Mode dari jilbab yang digunakan
para mahasiswi ini bentuknya bervariasi, ada yang disebut jilbab kaos atau
jilbab jeblosan (jilbab langsung pakai), pasmina (jilbab panjang dengan
berbagai macam motive), paris (jilbab
polos segi empat), maroko, dan lainnya. Beragam macam dan jenis jilbab dikenakan oleh mereka, dari
yang hanya berjilbab ala kadarnya dengan bahan yang tipis dan masih keliahatan
rambutnya sampai jilbab syari yang menutup penuh aurat mereka.
Kebiasaan masyarakat atau khususnya
mahasiswa yang termakan jaman menjadikan mereka gandrung trend fashion yang
sedang “hits” saat ini, tidak peduli lagi dengan fungsi jilbab itu sendiri.
Tidak usah heran apabila kita temukan di sebuah artikel majalah fashion remaja
wanita yang mengulas bagaimana jilbab juga bisa tetap mengikuti trend fashion
saat ini dengan aksesoris juga jenis baju/celana yang jauh dari busana muslimah
(jilbab) ideal yang sesungguhnya.
Walaupun
sering dipaksakan namun pada kenyataanya para wanita muslimah di masyarakat
kita banyak yang mengikuti trend tersebut. Entah karena takut ketinggalan jaman
atau sekedar hanya ikut-ikutan karena kurangnya pemahaman yang menyeluruh akan
artinya jilbab di dalam agama kita.
Pergeseran makna dari jilbab, juga
merupakan hal yang menarik untuk di kaji dari sejarah perkembangan jilbab di
Indonesia. Jilbab mulai lazim dipakai di Indonesia sekitar tahun 1980-an, di
mana saat itu terjadi peritiwa revolusi besar di Iran ketika Imam Khomeini
berhasil menggusur Reza Pahlevi yang dipopulerkan sebagai antek dunia Barat di
Timur Tengah.

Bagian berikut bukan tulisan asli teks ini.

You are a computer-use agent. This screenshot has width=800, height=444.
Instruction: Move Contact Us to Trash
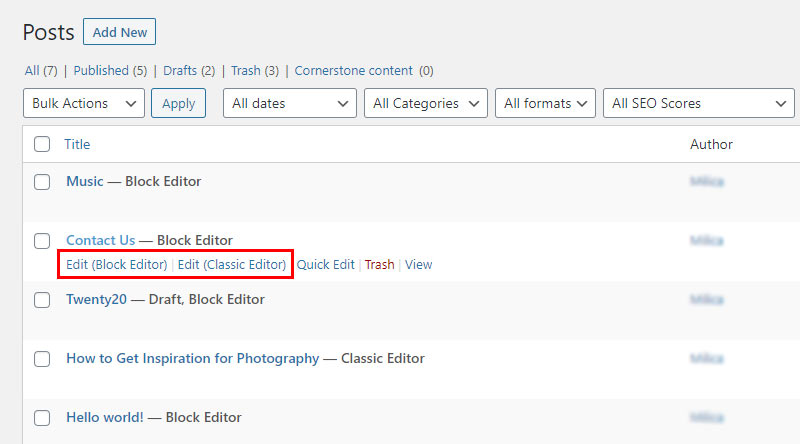379,264
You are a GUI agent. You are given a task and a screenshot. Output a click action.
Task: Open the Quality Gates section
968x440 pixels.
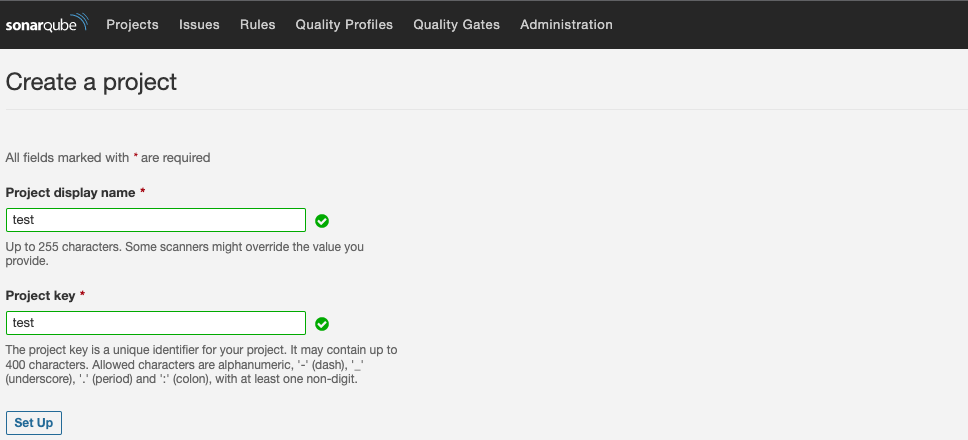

Khomeini menjadi lambang kemenangan Islam terhadap boneka Barat. Simbol-simbol
kekuatan Khomeini, seperti foto Imam Khomeini dan komunitas Black Veil
menjadi tren di kalangan generasi muda Islam seluruh dunia. Semenjak itu jilbab
mulai menghiasi kampus dunia Islam, tidak terkecuali Indonesia. Jika kita
menggunakan Konsep Triadic Peirce, jilbab pada zaman tersebut dapat di
jabarkan sebagai berikut:
Sign Vehicle ------- Jilbab
Sense
-------- Muslim
Referent
-------- Kemenangan islam terhadap
barat, kebanggaan menjadi orang Islam.
Seiring dengan perubahan zaman,
walaupun jilbab masih menjadi simbol dari Islam, namun penafsiran terhadap
makna jilbab dalam masyarakat Indonesia pun mengalami perubahan. Pada tahun
1990an, jilbab identik dengan perempuan baik-baik yang santun, ramah, berbudaya.
Para penggunanya terbatas pada perempuan kalangan yang tinggi tingkat
religiusitasnya. Setelah itu, para ibu-ibu pejabat-pun (diikuti oleh Ibu-ibu
pejabat bawahanya) berlomba-lomba untuk memakai jilbab untuk menciptakan
kesan perempuan yang demikian. Bahkan jilbab telah menjadi tren bagi mereka.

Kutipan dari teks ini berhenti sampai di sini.